Unfortunately, the Governor's proposed severance tax is intended to be used to reduce the state deficit and to pay for projects in the cities and counties that have nothing to do with the production of the gas. The burden of paying for gas-production related services (roads, social and law enforcement, etc.)will fall on the producing counties and towns that may see little of the state severance tax.

Before we jump on the need for any new taxes,it's worth noting that successful gas production yields both corporate income taxes and royalty income taxes to the state. The problem is that the state does not allocate a fair share of those taxes back to the local governments that provide the essential services.

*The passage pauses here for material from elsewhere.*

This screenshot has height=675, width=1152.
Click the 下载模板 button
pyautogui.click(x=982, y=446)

The gas-producing counties and towns deserve a fair share of any gas related taxes whether from royalty income tax, corporate income tax, or severance tax. Getting it depends on the effectiveness of our legislators in writing a fair share allocation into the tax laws. And that brings us to some other numbers.

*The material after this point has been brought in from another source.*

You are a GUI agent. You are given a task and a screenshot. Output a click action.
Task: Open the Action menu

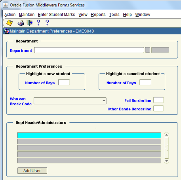[10, 15]
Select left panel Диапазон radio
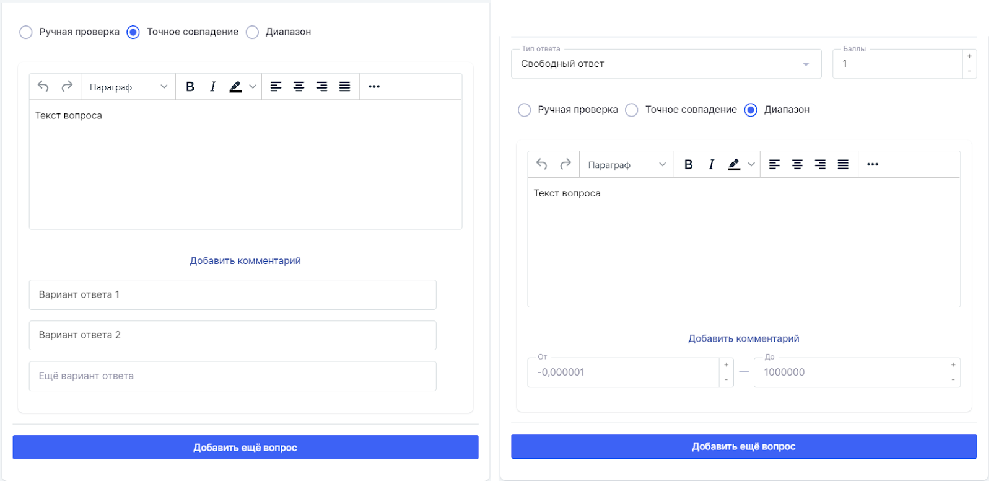 252,32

The US Census Bureau estimates Susquehanna County population at 41,123 in 2007. The comparable 2007 estimate for Pennsylvania was 12,432,792 ( the updated Jan09 estimate is now 12,419,930). New county data will be available in April, but the Susquehanna County population will still be about 0.3% of the state population.

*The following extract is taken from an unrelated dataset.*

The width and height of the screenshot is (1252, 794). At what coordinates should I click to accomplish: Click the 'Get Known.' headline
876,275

So, 3%-6% of the Marcellus Shale gas value is located on land populated by only 0.3% of the voting public. These numbers do not look good for Susquehanna County getting its fair share of any natural gas tax devised in the political horse trading arena of the State Legislature.

Some other numbers may improve the outlook. As a percentage of the state, our population is only 0.3%; but we are 1.5% of the 67 counties; and we elect 1% of the 203 state representatives and 2% of the 50 state senators. Those numbers look more promising.

If we add representatives and senators from other Marcellus Shale areas, the numbers start to look like a strong minority voting block; if we add the other oil and gas producing areas of the state ( mostly the western half), the numbers have the potential to be a decisive voting block. As a reference point, last year,the DEP issued over 7000 gas well permits, but only 450 were for Marcellus Shale gas (about 15% of these in Susquehanna County).There may be a lot of allies for allocating a fair share of state (income or severance) tax revenues derived from gas production back to the producing towns and counties.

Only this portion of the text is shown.